Vore Buffalo Jump – Sundance, Wyoming - Atlas Obscura

Vore Buffalo Jump

This shallow pit was once used to send over 20,000 buffalo plummeting to their death. 


Using this sinkhole’s steep cliff wall as a trap for stampeding buffalo, ancient Native American’s turned what is now known as the Vore Buffalo Jump into a rich archeological site. 

A natural sinkhole with a sheer 40 foot drop on one side, the buffalo jump was used from about 1500 to 1800 CE by Wyoming’s Plains Indians as a trap and slaughtering ground. After spooking herds of large buffalo, the Native American hunters would herd them towards the near invisible drop, sending the animals careening to the bottom of the hole where they would die or be permanently immobilized. Oftentimes, the kills would be broken down right in the pit, leaving the bones behind.

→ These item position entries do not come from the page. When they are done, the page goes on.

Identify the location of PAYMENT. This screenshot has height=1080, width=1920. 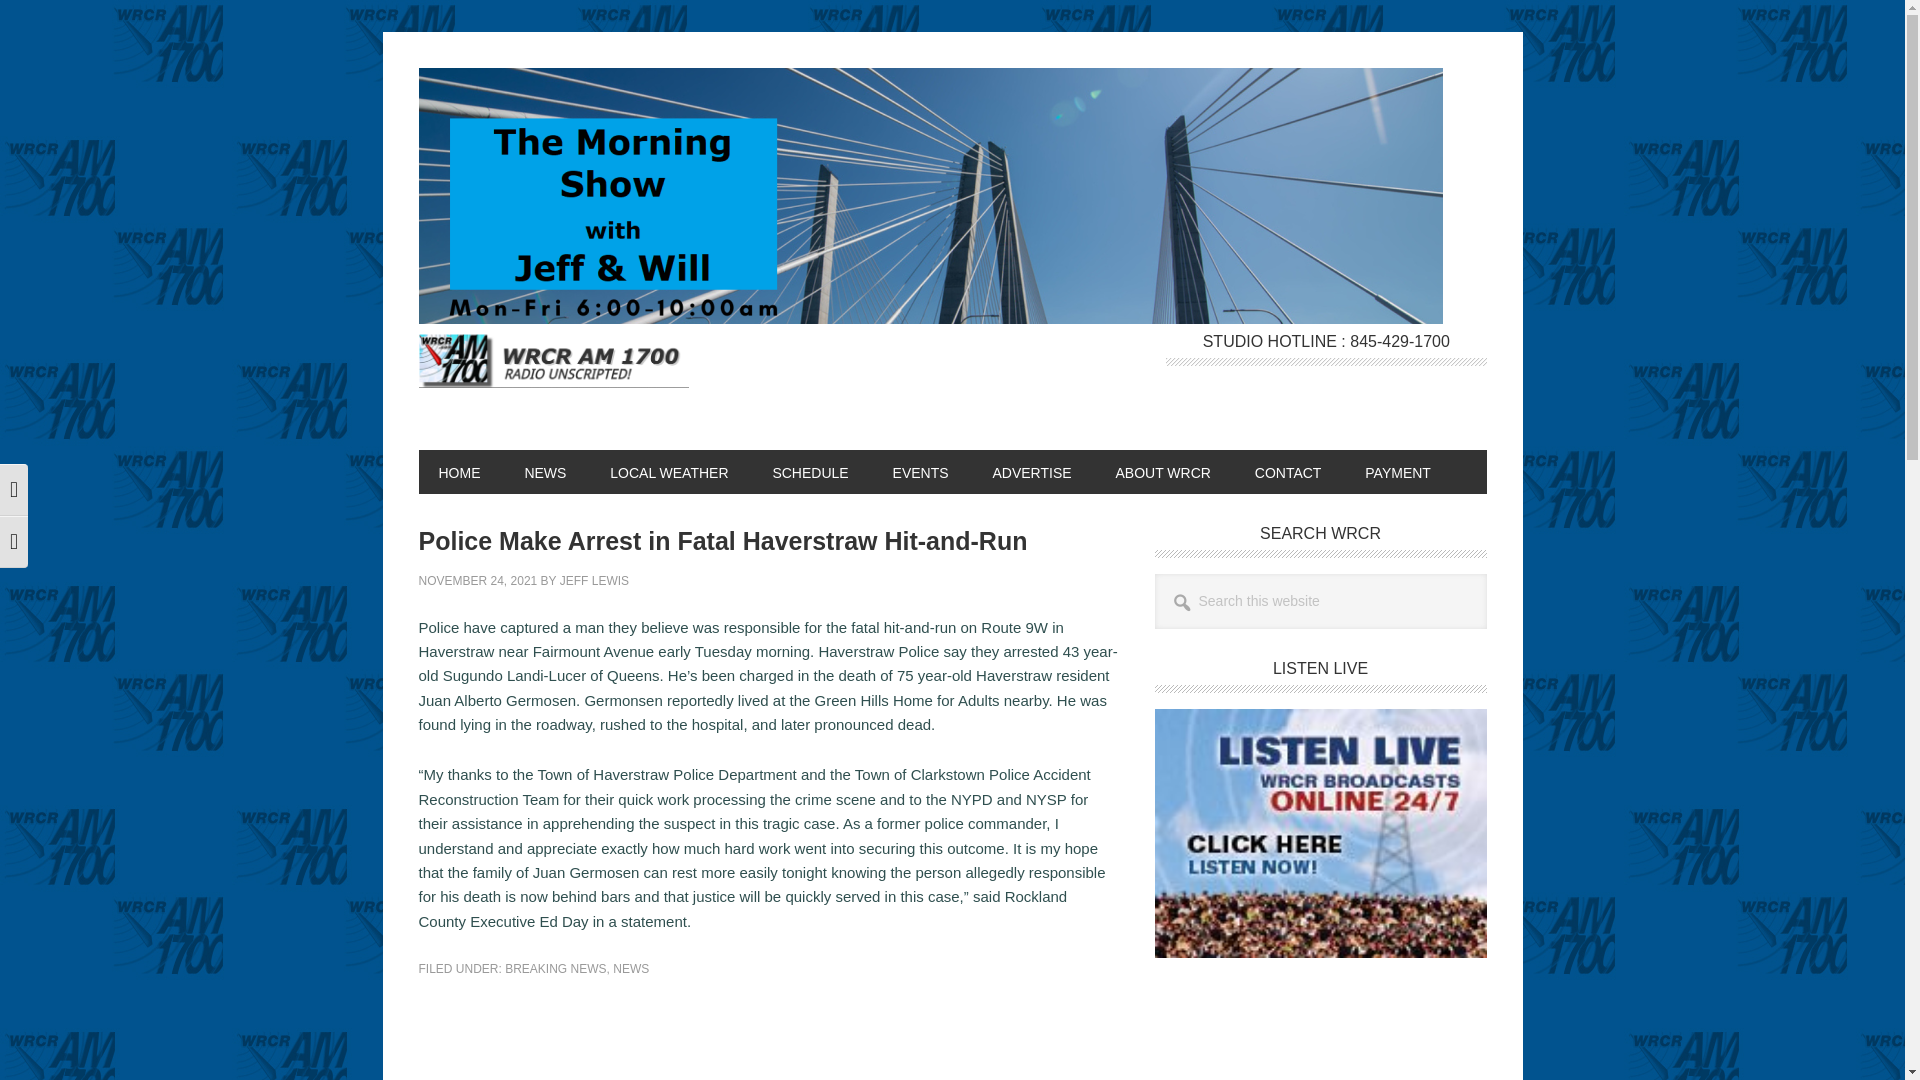
(1398, 472).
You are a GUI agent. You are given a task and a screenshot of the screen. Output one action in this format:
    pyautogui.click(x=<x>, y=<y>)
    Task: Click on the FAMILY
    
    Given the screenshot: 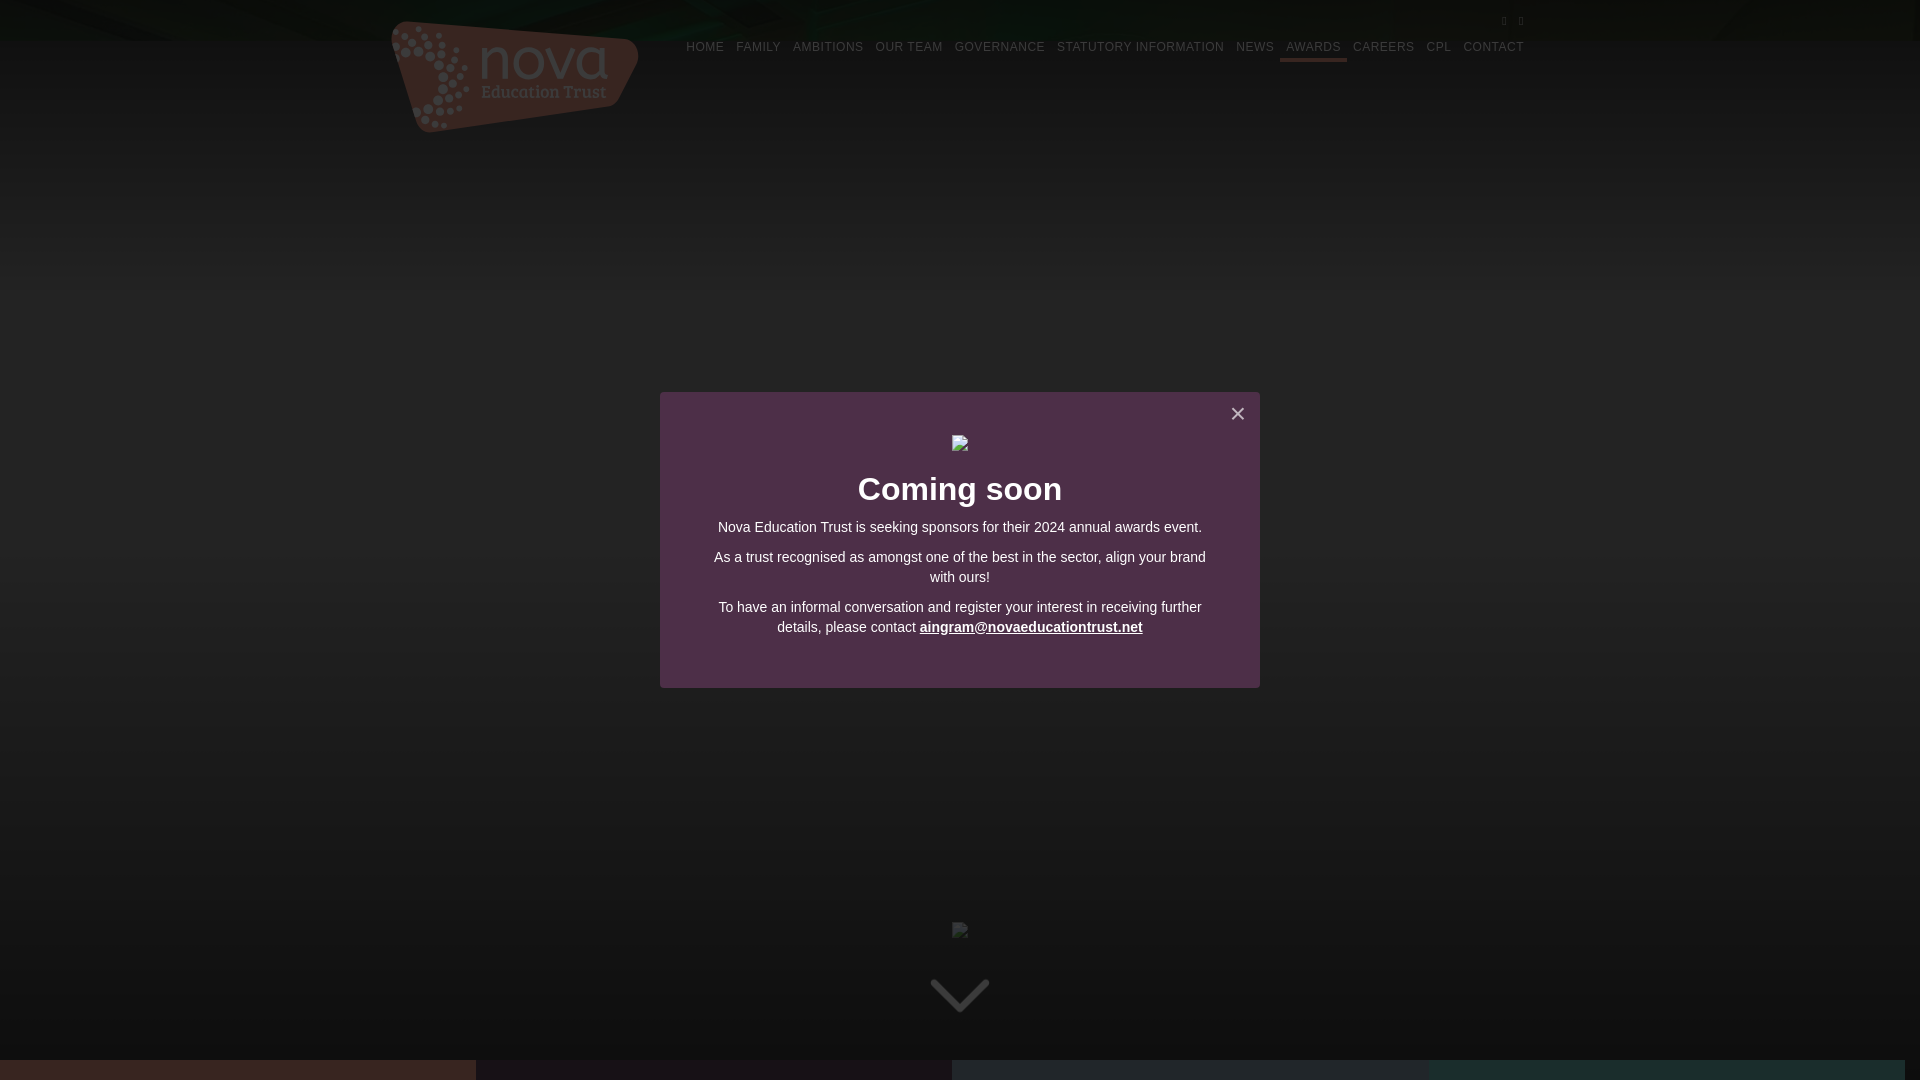 What is the action you would take?
    pyautogui.click(x=758, y=48)
    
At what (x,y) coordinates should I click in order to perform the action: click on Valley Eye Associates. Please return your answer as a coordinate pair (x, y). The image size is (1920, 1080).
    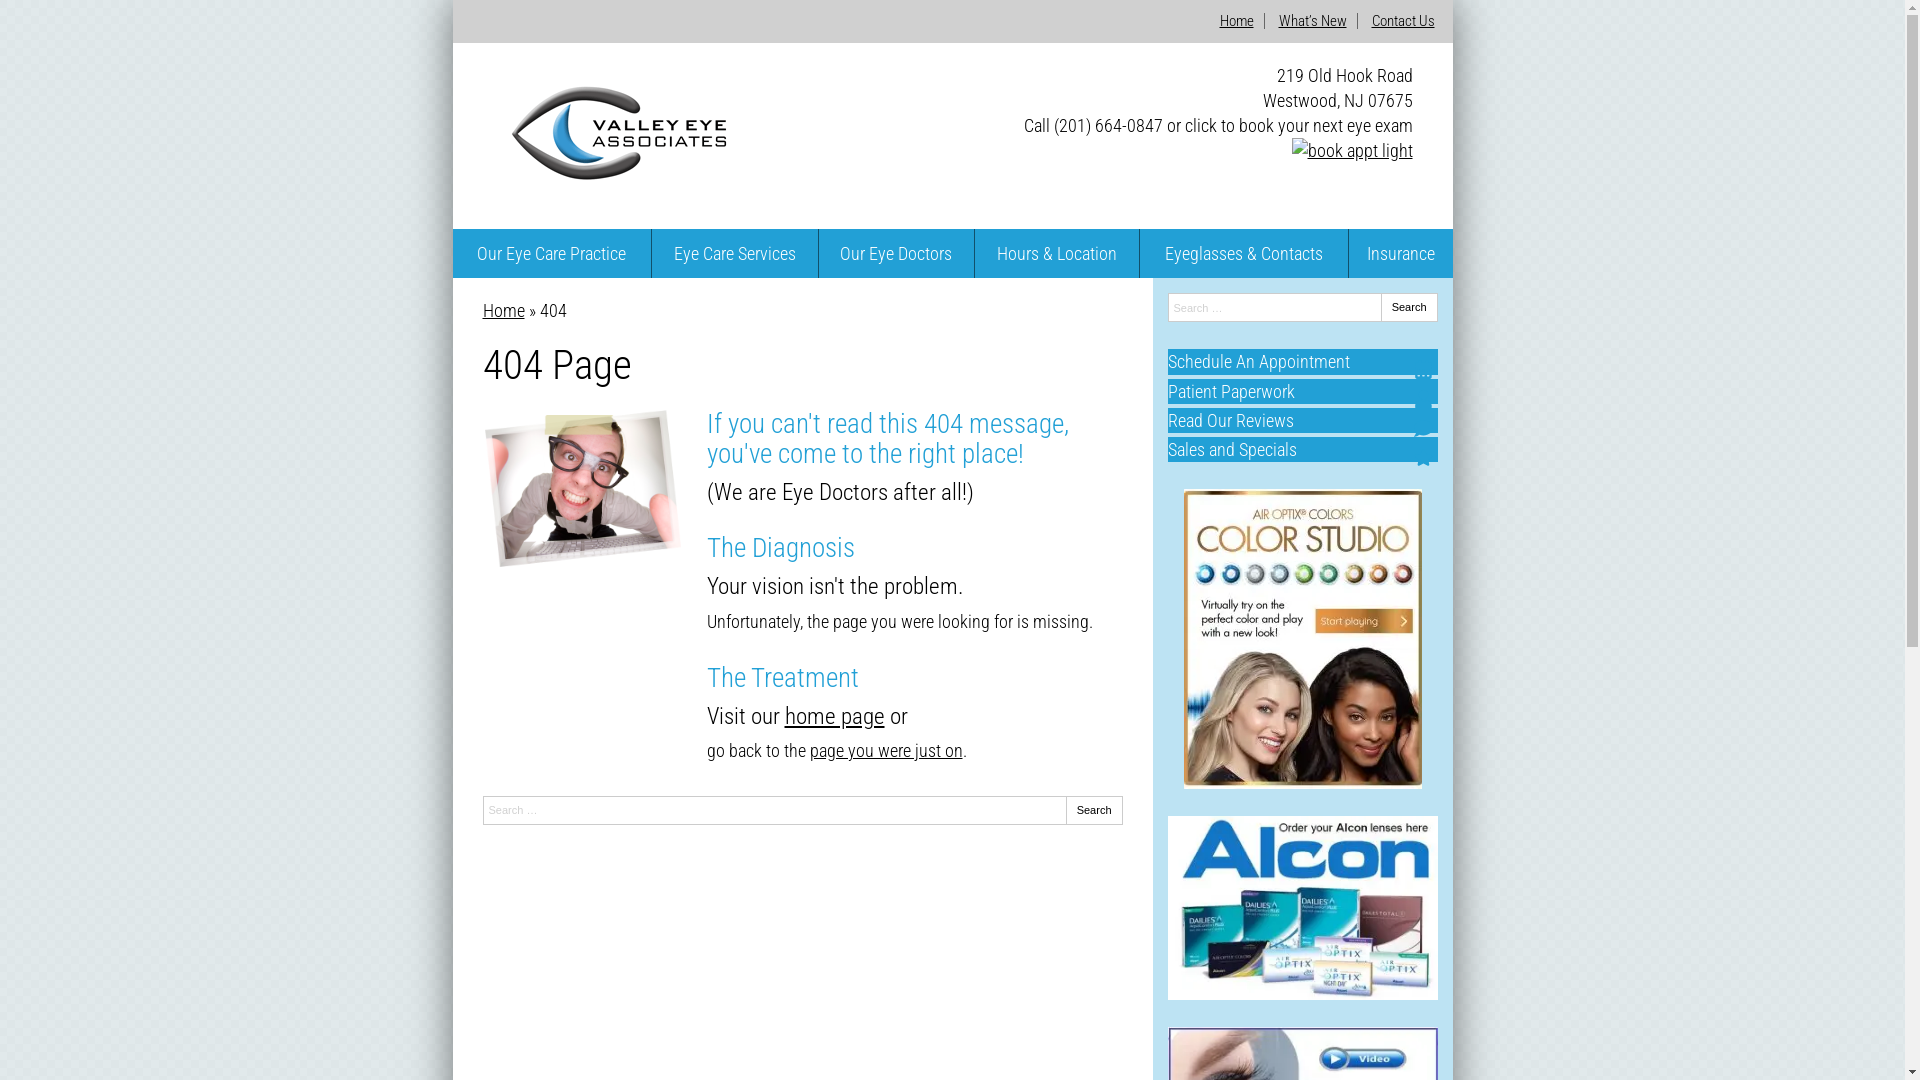
    Looking at the image, I should click on (632, 176).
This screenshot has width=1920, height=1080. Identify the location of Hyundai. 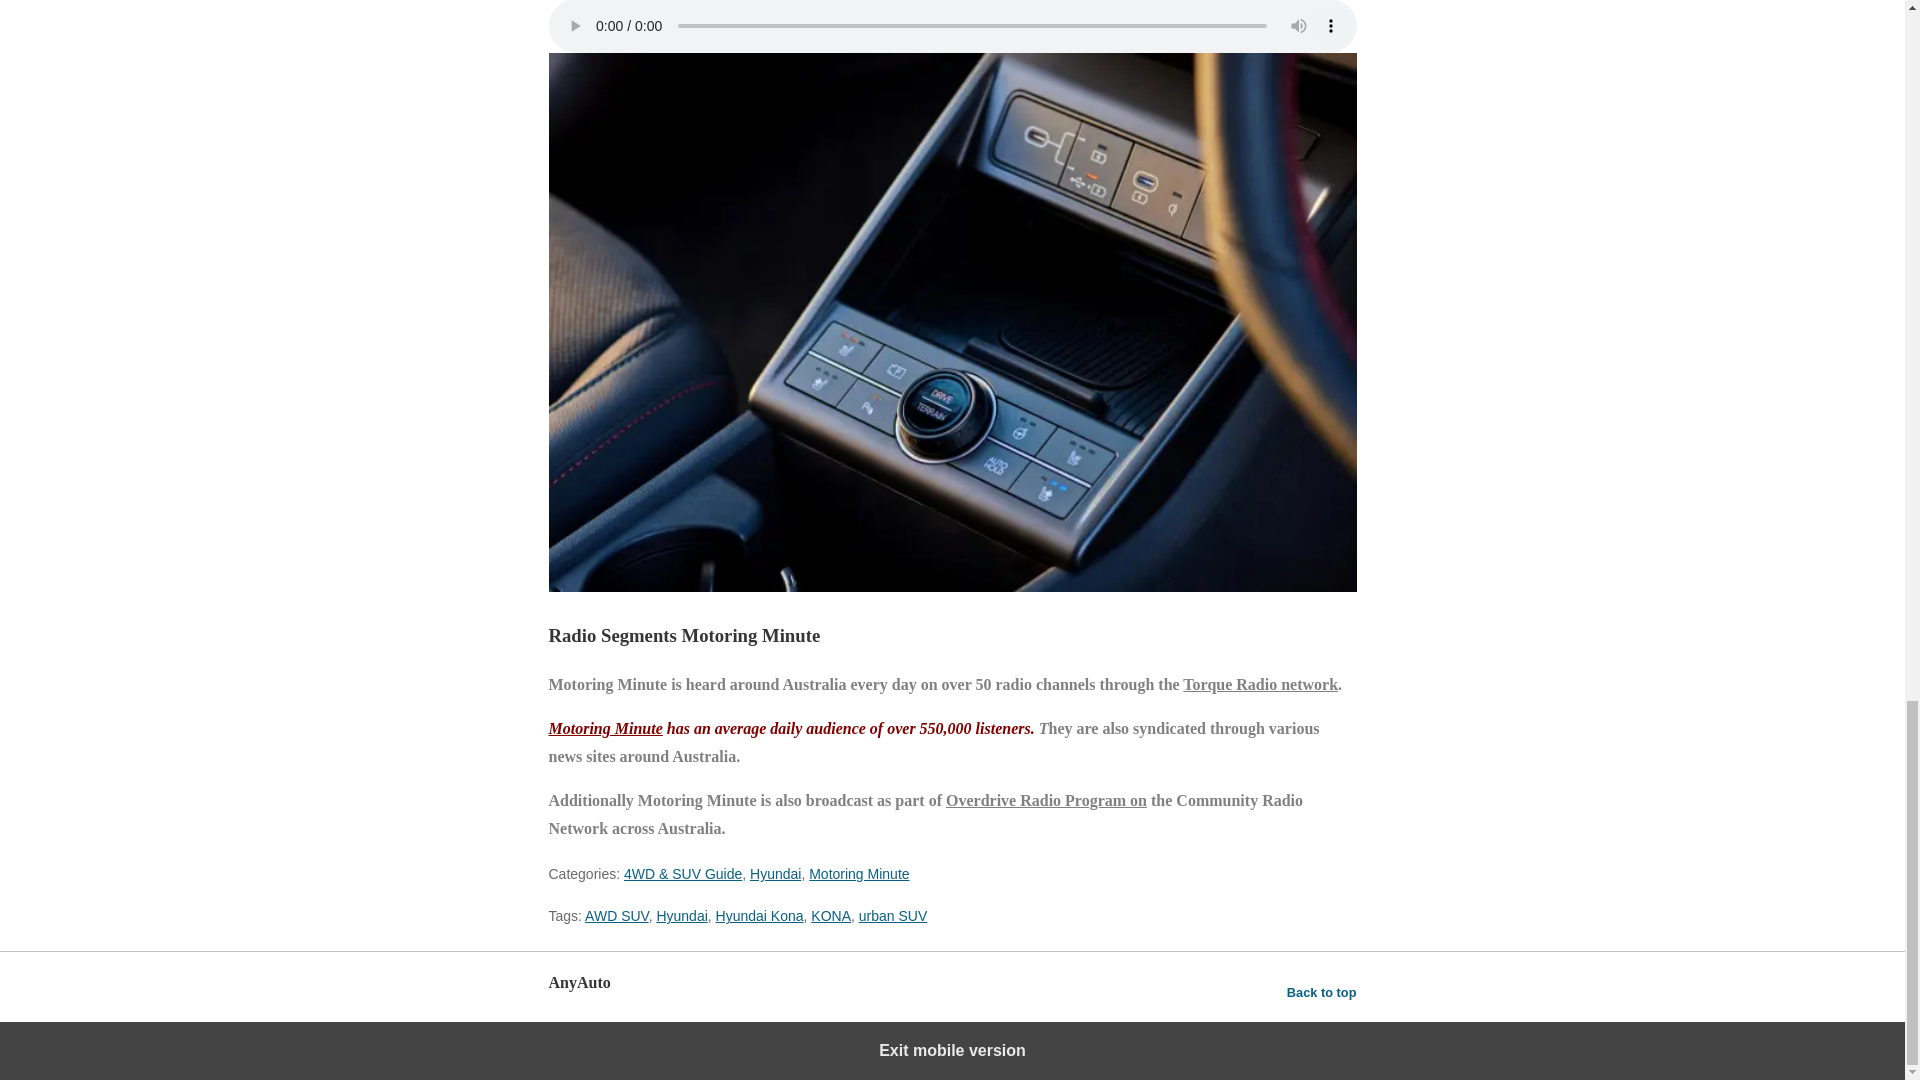
(681, 916).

After hundreds of years of such use the bison trap filled with bones and stone tools that were eventually left and forgotten. When archeologists discovered the site, they found layers of bone and tools extending over 20 feet into the ground comprised of over 20,000 animal carcasses. The site is still an active excavation today but visitors can come and see the open bone pit with its seemingly endless supply of remains. Anyone interested in Native American history should jump at the chance to see this site. Just be careful how you land.   

Know Before You Go

The Vore Buffalo Jump now has a permanent structure covering the bones. It is also only open from Memorial Day to Labor Day. The grounds are open but none of the buildings can be accessed.